# Downloads freezing on my Linux box but not on others?

## lupestro

Hello all,

I am having a strange problem. At first, I thought it might just be my own impatience but the evidence points to this being quite real.

I have a Windows laptop, a "football" iMac, and my Gentoo server, letting me do development on all three platforms. (I hate to commit to not learning something  :Smile:  ) Some tools (like Eclipse) I use on all three platforms. Perhaps lately, perhaps for quite a while, maybe even from day 1, I've been noticing that when I am in the download stage of updating something on this box, whether it is doing an emerge or an Eclipse update, it will just stop and never come back, even leaving it until the next morning.

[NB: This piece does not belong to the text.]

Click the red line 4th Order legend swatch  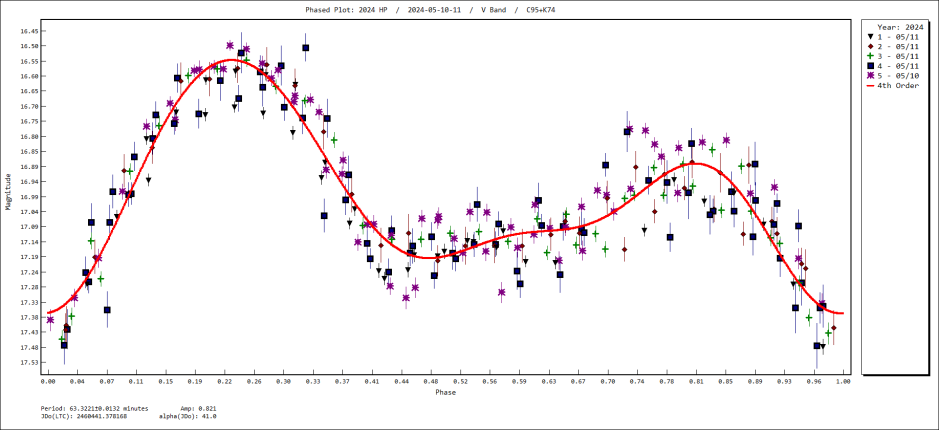870,86
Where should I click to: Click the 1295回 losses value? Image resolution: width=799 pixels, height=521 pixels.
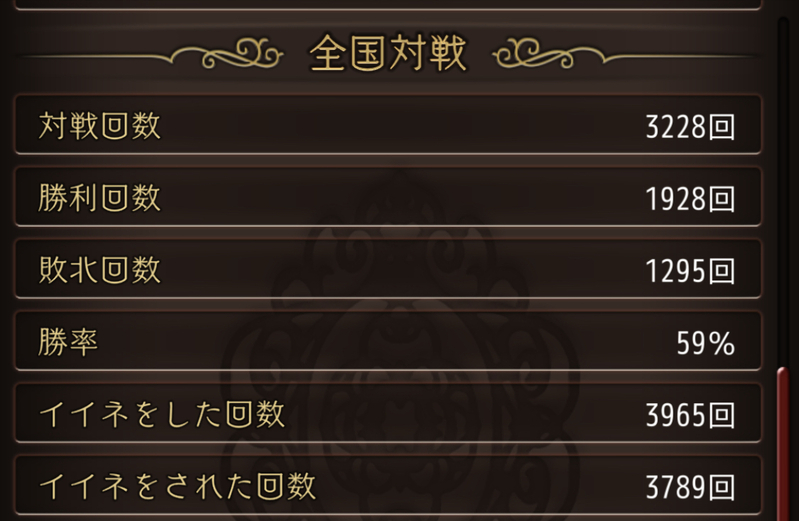point(690,271)
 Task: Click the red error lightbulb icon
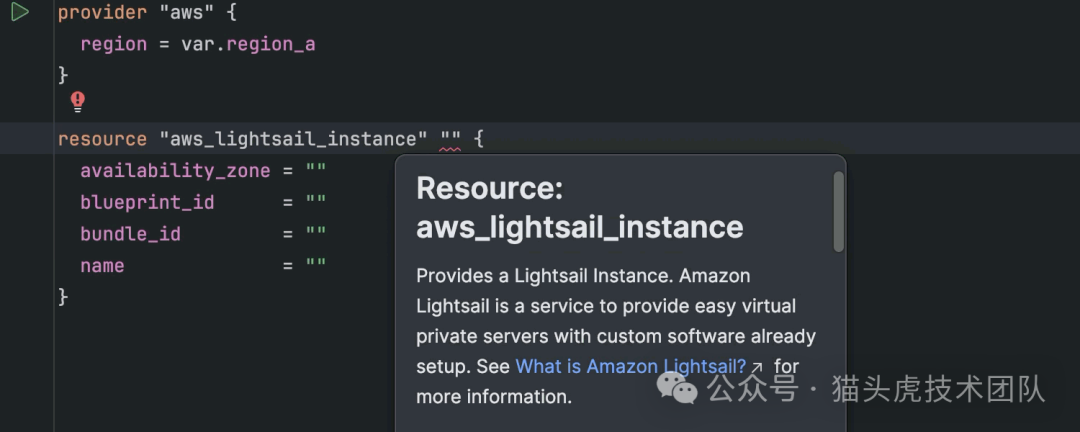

I just wrote this off to the vicissitudes of the network, but once I started trying to keep all of my copies of Eclipse up to date on a daily or weekly basis, I observed that occasionally one of the other boxes will stop for a few minutes but eventually pick right back up. This one isn't doing that, so I'm thinking maybe there really is some kind of problem. 

Maybe its hardware, some interaction between the system and the Linksys router, but the others are sitting behind the same router - the Mac is wired into the adjacent port and the WinXP PC is going in wireless. Maybe I need to adjust a setting that is automatically adjusted for this sort of thing on the other systems. I don't know where to even begin troubleshooting this one and could use some hints on technique for troubleshooting this kind of networking problem.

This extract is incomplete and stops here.